Saved data entries
↓↓↓
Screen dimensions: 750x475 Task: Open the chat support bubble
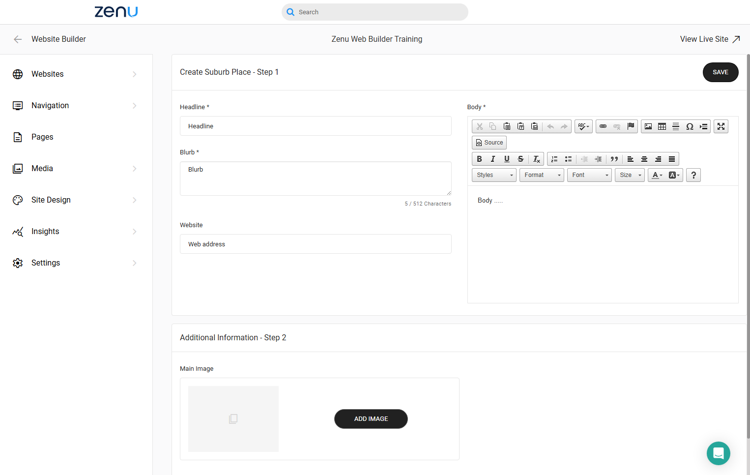718,453
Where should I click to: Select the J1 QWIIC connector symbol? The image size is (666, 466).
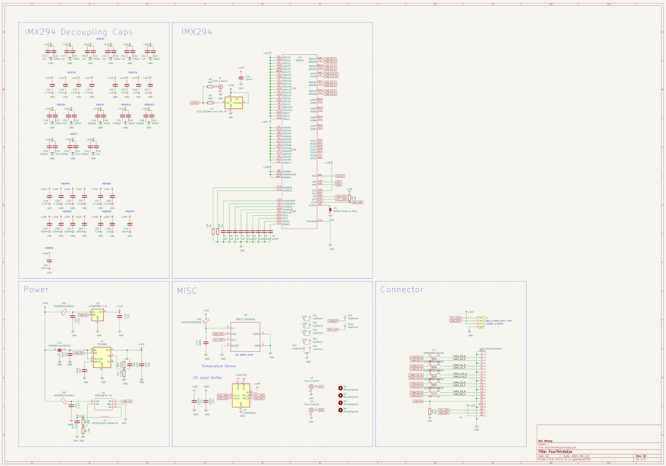481,322
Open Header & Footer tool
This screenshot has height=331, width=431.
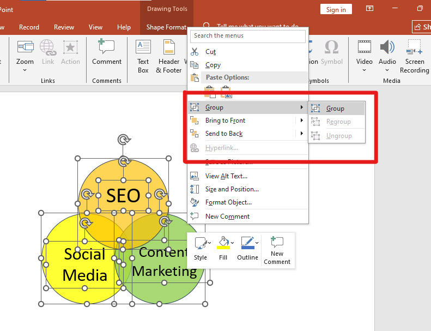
↑↑↑
**Your goal**
Without the pictures, give the entries above back exactly.

**Worked solution**
Screen dimensions: 750x475 Task: Open the chat support bubble
718,453
Where should I click to: Select the J1 QWIIC connector symbol? The image size is (666, 466).
481,322
Open Header & Footer tool
This screenshot has height=331, width=431.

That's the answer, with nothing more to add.